Memang, harus diakui, ajakan untuk tidak menggunakan hak pilih pada Pilpres/Pileg belakangan semakin masif di dengungkan. Ruang ruang maya kita yang selama ini sudah hiruk pikuk dengan isu kampanye dua kelompok masyarakat pendukung kedua capres semakin semarak dan riuh dengan ajakan untuk tidak menggunakan hak konstitusional itu.

Selain mengancam akan mengenakan pasal pasal UU UU ITE, Wiranto juga menyebutkan pelaku kampanye Golput bisa dijerat dengan pasal pasal yang ada di UU Terorisme serta KUHAP.

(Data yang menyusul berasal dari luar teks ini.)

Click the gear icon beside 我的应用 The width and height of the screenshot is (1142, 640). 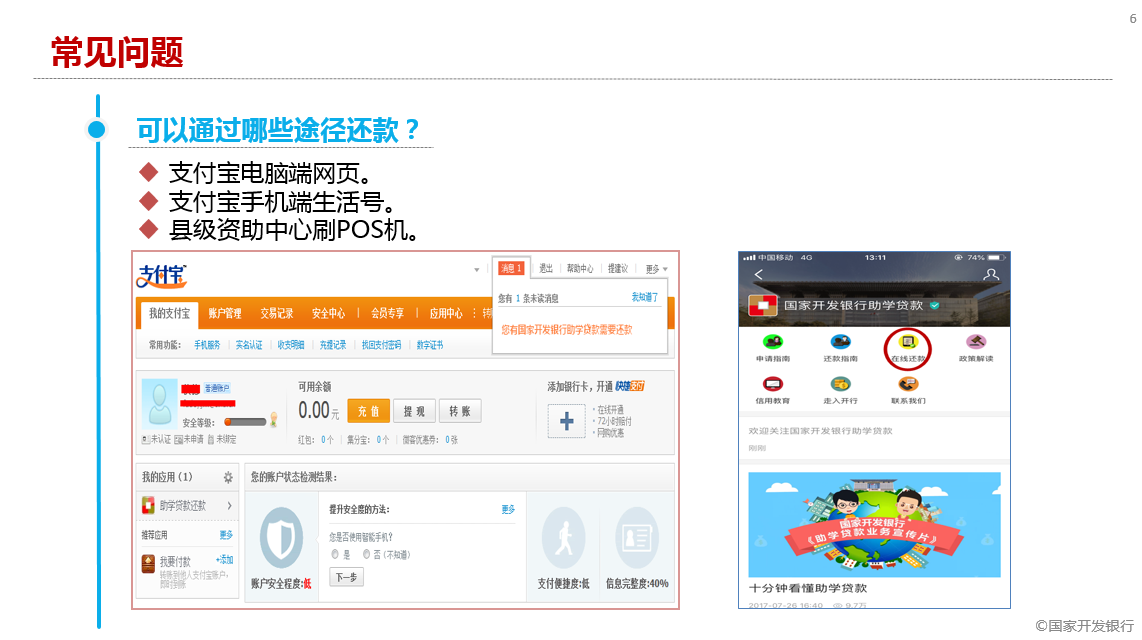(228, 478)
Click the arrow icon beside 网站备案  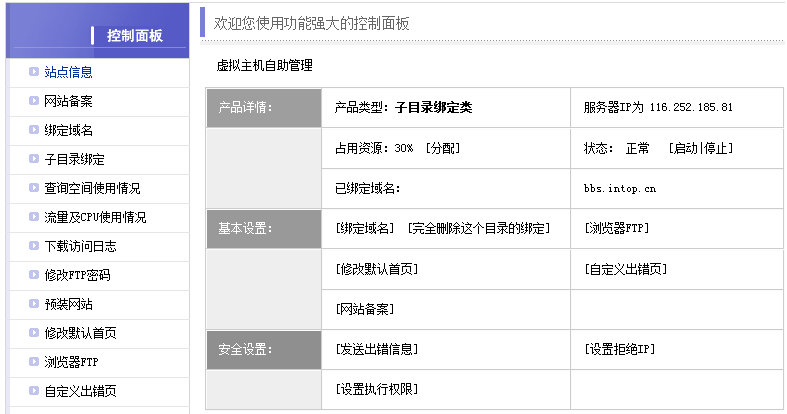pos(34,101)
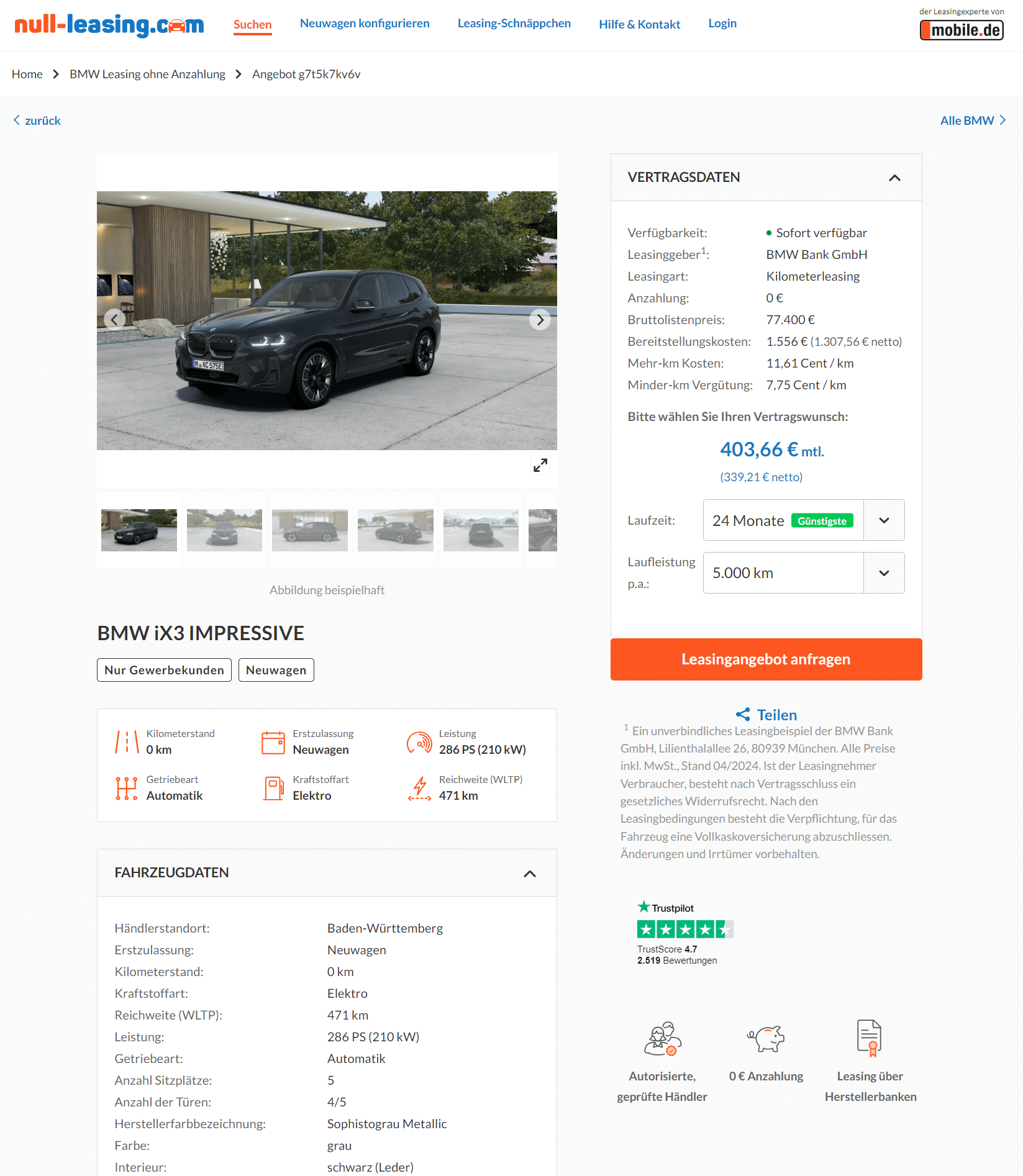Click the 0 € Anzahlung piggy bank icon
Viewport: 1023px width, 1176px height.
tap(766, 1038)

Wiranto dan pemerintah seperti tidak bisa mengendalikan diri akibat kalut pasca menurunya elektabilitas petahana berdasarkan hasil survey yang dilakukan beberapa lembaga survey nasional. Angka angka yang terus menurun serta berbanding terbalik dengan masifnya kampanye yang digelar baik oleh Jokowi dan Maaruf sendiri serta relawan mereka. 

Meminjam istilah Pakar Hukum Tata Negara Irman Putra Siddin saat tampil di acara Indonesian Lawyers Club di TVOne, terlihat jelas pemerintah saat ini kelelahan dan terlihat enggan menertibkan rakyatnya dengan cara yang persuasif.

Pemerintah seperti terus menciptakan ketakutan kepada rakyat dengan mengeluarkan ancaman yang tidak sepatutnya disampaikan.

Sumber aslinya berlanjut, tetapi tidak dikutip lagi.